- [Исходный текст]:
Вспоминая Юрия Коваля
Опубликовано в журнале Знамя, номер 12, 2004
Об авторе
Харитонова Р.А. окончила историко-филологический факультет МГПИ им. В.И. Ленина. Преподаватель русского языка как иностранного в МГЛУ (Московский государственный лингвистический университет). Поэтические публикации в журналах “Молодая гвардия” (1972 г.), “Новый мир” (1976 г.), “Химия и жизнь” (1999 г.).
Нелепо, смешно, безрассудно, безумно — волшебно!
Ю. Ким
Юрий Коваль. Автор неповторимых, прелестных рассказов и повестей, смешных и грустных, “детский” писатель, от строчек которого перехватывает дыхание. Шедевры: “Чистый Дор”, “Листобой”, пронзительный “Недопесок” и волшебная “Самая легкая лодка в мире”. “Я еще понаделаю кистью дел!” — говорил он в юности. Интересная, самобытная живопись Коваля была не раз выставлена в ЦДЛ и в ЦДХ. Каждая работа Коваля притягивает взгляд, и поначалу кажется, что тебе понятно, что хотел сказать нам художник. Но чем глубже ты погружаешься в это рассматривание, тем больше тобой овладевает нечто волшебное, и каким-то непостижимым образом чувствуешь, что и в корявых деревьях городского пейзажа, и в весеннем бездорожье деревенской околицы, и в прозрачных акварелях есть трепет и мерцание, полет, и тайна, мечта и жизнь. И как хорошо, что это чудо нельзя понять и объяснить!

- [Короткое задание 1]: Запишите строки листинга как список строк JSON, по одной на каждую строку, без пустых строк. Начните со строки с «Where should I click to: Enable the» и продолжайте до самого конца листинга включительно.

- [Доступные данные]:
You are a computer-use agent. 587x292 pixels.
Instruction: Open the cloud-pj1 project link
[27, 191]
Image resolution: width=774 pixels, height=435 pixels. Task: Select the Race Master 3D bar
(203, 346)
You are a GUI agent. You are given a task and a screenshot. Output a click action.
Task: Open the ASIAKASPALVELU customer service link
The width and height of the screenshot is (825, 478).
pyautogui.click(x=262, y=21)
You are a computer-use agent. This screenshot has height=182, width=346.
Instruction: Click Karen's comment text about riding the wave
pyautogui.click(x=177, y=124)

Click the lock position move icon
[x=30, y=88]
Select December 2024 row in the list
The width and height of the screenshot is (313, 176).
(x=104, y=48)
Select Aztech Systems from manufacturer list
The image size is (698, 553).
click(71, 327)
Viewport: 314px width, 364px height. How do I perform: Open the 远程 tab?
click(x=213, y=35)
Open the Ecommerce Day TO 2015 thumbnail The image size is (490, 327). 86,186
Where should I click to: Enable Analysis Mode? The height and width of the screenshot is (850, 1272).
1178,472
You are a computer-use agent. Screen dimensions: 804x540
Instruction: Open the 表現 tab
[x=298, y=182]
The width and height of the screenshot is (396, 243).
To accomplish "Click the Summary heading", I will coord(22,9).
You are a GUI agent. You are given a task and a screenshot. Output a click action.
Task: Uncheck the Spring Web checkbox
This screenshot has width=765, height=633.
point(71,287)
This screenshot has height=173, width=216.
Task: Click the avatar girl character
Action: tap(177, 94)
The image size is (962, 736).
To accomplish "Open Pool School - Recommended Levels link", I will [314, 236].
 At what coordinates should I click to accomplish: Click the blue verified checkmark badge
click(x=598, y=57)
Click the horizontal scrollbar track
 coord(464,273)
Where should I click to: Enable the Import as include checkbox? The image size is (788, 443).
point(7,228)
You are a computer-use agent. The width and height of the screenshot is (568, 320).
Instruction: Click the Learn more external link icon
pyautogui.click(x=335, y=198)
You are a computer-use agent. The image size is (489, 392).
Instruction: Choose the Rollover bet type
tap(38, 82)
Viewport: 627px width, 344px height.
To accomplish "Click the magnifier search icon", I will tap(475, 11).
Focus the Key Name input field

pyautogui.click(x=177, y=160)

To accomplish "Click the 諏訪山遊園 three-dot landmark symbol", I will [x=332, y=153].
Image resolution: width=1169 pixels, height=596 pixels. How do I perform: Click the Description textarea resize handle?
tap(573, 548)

- [Короткое задание 2]: Где, согласно тексту о Юрии Ковале, не раз выставлялась его живопись?

- [Ответ 1]:
[
  "Where should I click to: Enable the Import as include checkbox? The image size is (788, 443).",
  "point(7,228)",
  "You are a computer-use agent. The width and height of the screenshot is (568, 320).",
  "Instruction: Click the Learn more external link icon",
  "pyautogui.click(x=335, y=198)",
  "You are a computer-use agent. The image size is (489, 392).",
  "Instruction: Choose the Rollover bet type",
  "tap(38, 82)",
  "Viewport: 627px width, 344px height.",
  "To accomplish \"Click the magnifier search icon\", I will tap(475, 11).",
  "Focus the Key Name input field",
  "pyautogui.click(x=177, y=160)",
  "To accomplish \"Click the 諏訪山遊園 three-dot landmark symbol\", I will [x=332, y=153].",
  "Image resolution: width=1169 pixels, height=596 pixels. How do I perform: Click the Description textarea resize handle?",
  "tap(573, 548)"
]

- [Ответ 2]: В ЦДЛ и в ЦДХ.